The health of the relationship between the drivers will ultimately come down to one thing. Performance. In my opinion, Alonso is the most complete driver in Formula One since the days of Senna. To drag that Ferrari around and make it a competitive car has been nothing short of a miracle. To be within the grasp of 2 world championships with the Scuderia is nothing short of a miracle. If he is as good as we all think he is, he should beat Jenson in 2015. If he does, I fully expect the team dynamics to stay healthy. Jenson is the consummate professional and I very much doubt he’ll cause any friction or problems knowing that the team will ultimately suffer if the drivers aren’t working as one. Plus, if Alonso is the best driver in Formula One, there is absolutely no shame in being beaten by him. This is the most likely outcome of the 2015 season but don’t expect it to be domination by Alonso. This is Jenson’s team and he has the benefit of years of experience with McLaren, not to mention a strong relationship with his former team turned engine supplier Honda.
The friction will only come between the drivers if Jenson is beating Alonso consistently. A higher points finish and a higher qualifying position is expected every now and again, especially at the start of the season as Alonso looks to get settled. However, repeatedly beating Alonso on the track is a sure fire way to get him riled off it. I find this situation a little harder to envision though. The McLaren car of 2015 will probably be raw and will need good direction of development to see it progress to where it needs to be. With new engines from Honda and a new Aerodynamic direction with the hiring of Red Bulls Peter Prodromou, chances are that the cars balance and setup will need some getting used to. Not to say that a Prodomou made car won’t be balanced, but throwing in a brand new Honda engine with totally different torque and feel from the 2014 car will no doubt take some getting used to, for the drivers and for the team.

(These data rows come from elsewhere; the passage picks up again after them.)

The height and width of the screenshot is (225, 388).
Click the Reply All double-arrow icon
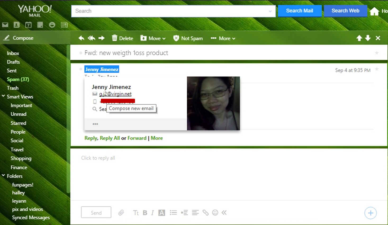pyautogui.click(x=92, y=38)
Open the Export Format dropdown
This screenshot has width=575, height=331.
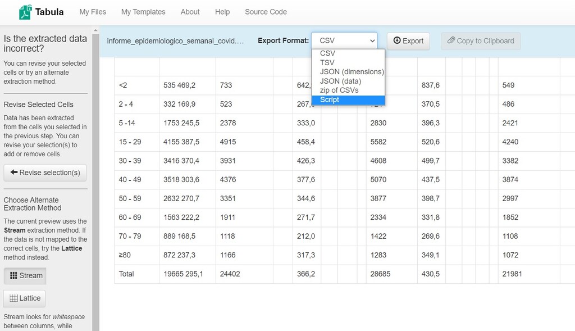pos(344,40)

This ultimately hands Alonso the advantage. He’s a driver who is known to be able to take an unbalanced and twitchy car and hustle it through the corners with an aggressive but pinpoint accurate driving style. He’s ability to adjust to the cars faults and still get the most from it is probably his greatest strength whilst Jenson’s greatest weakness is his inability to adjust to balance changes, particularly if the car starts to get twitchy on corner entry. The different driving styles between the two will no doubt play a part in the direction of development of the car also. What will be most interesting though is if the McLaren car is balanced right from the start of the championship. This will probably give Jenson a slight upper hand and it will be interesting to see how Alonso responds. Either way, it’s going to be interesting viewing this team dynamic throughout the season.